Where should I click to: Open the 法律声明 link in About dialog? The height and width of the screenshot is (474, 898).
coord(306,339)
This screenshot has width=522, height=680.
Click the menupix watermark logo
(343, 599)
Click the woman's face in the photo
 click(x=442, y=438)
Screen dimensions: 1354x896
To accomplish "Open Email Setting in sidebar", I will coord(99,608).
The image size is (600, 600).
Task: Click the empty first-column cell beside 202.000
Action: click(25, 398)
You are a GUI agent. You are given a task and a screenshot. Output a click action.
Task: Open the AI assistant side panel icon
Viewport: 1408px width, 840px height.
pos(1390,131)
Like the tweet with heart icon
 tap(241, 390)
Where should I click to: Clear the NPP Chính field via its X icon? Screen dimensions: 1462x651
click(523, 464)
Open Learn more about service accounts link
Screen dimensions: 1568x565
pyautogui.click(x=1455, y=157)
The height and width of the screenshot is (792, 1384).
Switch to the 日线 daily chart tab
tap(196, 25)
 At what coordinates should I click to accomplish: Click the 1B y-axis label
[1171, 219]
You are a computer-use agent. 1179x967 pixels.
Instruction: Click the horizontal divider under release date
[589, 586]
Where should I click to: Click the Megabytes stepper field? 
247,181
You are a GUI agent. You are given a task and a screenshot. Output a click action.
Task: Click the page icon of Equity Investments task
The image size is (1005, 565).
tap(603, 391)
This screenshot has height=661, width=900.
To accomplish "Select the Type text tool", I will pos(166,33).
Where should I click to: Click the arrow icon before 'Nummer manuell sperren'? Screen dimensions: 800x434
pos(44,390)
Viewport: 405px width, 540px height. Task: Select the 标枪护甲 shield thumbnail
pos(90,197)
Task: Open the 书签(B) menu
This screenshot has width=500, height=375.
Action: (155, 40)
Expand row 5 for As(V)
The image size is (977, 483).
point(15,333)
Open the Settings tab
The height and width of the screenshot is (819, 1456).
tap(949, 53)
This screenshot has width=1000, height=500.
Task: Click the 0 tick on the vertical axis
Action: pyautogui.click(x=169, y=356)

## WRITTEN INSTRUCTION
Count how many lines of the material above contain the string "axis", treating uppercase and lowercase as different, and reply with the number alone.

## ANSWER IN FULL
2